Citei alguns cascudos que me vieram á memória, mas sem sombra de dúvida, Marcello Quintanilha é o mais “brasileiro” de todos. Seus personagens são gente que você vê na rua o tempo inteiro, em retrato fidelíssimo. O tiozinho barrigudo com palito nos dentes se desesperando pelo seu time, os cachaceiros do boteco da esquina, as mulheres gastas pela vida dura, estão todos lá. E o mais incrível é que eles se movem e falam como na vida real, é quase um quadrinho documental. Sinceramente não sei como ele consegue essa façanha.
As histórias são sempre recortes de histórias maiores, “momentos” dos personagens que nos dão dicas do que eles passaram e do que o futuro lhes reserva. Talvez seu passado trabalhando com animação tenha o ajudado a construir essa narrativa cinematográfica que se tornou sua marca: silêncios, rompantes de pura explosão, pausas, eventualmente diálogos em profusão (ah, e ele inventou um jeito de desenhar e dispor balões que é uma coisa muito dele ).

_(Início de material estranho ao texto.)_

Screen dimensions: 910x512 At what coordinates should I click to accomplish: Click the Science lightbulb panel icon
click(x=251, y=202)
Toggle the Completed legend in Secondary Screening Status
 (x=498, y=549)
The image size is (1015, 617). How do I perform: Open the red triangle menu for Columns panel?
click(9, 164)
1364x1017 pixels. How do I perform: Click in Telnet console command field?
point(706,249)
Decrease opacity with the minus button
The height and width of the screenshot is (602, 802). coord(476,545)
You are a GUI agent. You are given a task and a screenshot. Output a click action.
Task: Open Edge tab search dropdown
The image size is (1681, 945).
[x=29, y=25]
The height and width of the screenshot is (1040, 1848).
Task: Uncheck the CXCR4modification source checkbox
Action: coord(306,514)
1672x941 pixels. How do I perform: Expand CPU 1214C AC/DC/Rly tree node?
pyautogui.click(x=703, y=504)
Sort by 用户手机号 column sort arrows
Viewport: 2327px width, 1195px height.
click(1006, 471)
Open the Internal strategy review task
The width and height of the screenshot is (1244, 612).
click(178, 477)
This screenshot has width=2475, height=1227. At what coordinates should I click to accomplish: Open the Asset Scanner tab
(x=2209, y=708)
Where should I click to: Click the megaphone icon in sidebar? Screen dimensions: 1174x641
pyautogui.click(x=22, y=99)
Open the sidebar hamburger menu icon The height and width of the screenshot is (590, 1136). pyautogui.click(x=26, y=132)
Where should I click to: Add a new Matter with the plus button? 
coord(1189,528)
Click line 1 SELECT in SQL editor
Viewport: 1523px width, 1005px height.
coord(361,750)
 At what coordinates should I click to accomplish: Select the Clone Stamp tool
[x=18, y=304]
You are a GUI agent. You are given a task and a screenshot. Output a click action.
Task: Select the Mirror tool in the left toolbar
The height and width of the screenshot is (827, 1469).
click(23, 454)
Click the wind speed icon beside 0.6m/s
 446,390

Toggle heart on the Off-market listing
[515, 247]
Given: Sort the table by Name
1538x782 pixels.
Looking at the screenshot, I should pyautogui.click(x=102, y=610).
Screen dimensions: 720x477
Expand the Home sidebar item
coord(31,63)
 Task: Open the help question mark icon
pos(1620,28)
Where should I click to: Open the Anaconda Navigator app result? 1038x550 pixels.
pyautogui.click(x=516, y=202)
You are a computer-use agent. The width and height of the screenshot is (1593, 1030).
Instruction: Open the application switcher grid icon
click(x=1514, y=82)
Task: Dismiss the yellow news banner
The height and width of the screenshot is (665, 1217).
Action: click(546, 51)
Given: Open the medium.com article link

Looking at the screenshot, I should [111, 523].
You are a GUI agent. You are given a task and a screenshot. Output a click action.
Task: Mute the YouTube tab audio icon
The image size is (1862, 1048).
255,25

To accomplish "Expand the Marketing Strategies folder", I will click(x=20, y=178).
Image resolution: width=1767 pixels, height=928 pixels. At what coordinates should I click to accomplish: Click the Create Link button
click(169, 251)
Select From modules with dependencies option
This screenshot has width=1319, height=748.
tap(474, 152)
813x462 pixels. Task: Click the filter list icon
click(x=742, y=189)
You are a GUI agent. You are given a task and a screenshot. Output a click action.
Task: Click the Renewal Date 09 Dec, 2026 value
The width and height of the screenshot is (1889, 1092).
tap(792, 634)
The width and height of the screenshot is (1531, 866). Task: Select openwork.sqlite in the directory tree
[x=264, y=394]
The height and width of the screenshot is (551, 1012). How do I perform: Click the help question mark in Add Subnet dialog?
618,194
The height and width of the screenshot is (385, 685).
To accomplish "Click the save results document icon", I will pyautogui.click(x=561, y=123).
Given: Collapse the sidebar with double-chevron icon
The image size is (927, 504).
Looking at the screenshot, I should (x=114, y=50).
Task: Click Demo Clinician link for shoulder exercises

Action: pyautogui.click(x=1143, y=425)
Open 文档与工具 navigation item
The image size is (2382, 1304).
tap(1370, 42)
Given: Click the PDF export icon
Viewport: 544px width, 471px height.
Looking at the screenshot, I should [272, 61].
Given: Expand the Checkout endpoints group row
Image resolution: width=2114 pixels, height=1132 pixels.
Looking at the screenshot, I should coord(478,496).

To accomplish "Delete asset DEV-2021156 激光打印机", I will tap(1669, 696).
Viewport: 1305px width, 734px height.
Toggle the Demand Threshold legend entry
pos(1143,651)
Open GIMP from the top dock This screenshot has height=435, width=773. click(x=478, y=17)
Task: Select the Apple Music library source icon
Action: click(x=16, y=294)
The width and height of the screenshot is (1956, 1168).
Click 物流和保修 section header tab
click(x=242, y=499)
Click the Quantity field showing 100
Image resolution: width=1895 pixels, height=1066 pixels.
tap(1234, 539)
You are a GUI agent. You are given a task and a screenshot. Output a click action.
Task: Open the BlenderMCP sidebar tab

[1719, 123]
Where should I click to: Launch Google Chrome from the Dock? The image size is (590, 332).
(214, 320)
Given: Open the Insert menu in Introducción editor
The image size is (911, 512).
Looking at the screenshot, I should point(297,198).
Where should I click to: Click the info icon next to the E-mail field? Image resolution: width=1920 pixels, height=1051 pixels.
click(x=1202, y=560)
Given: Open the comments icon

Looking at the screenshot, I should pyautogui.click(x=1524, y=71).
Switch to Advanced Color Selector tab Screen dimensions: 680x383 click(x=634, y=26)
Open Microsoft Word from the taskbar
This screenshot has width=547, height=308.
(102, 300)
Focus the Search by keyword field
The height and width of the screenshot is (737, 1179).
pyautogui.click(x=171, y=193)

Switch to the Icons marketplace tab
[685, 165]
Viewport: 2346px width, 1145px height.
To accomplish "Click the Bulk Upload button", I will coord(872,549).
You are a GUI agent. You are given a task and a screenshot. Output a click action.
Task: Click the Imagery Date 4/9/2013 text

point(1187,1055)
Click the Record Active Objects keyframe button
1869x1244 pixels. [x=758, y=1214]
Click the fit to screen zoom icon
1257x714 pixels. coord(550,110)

Apesar dessa brasilidade brutalmente honesta, acho que suas histórias fariam sucesso em qualquer lugar do mundo, mesmo com toda essa carga difícil de traduzir. É como os filmes do Takeshi Kitano. Se você não é japonês alguma coisa da lógica dos japoneses lhe escapa, mas os temas são universais: rancor, melancolia, vingança, lealdade.
Esse “Almas Públicas” também inclui a versão original de a “A fealdade de Fabiano Gorila”, primeiro livro que ele lançou pela Editora Conrad.
Recomendo com força também “Sábado dos meus amores”, lançado em 2009 pela mesma editora. Já há um bom tempo Marcello mora em Barcelona e desenha uma série policial em parceria com o roteirista argentino Jorge Zentner, “Sete balas para Oxford”.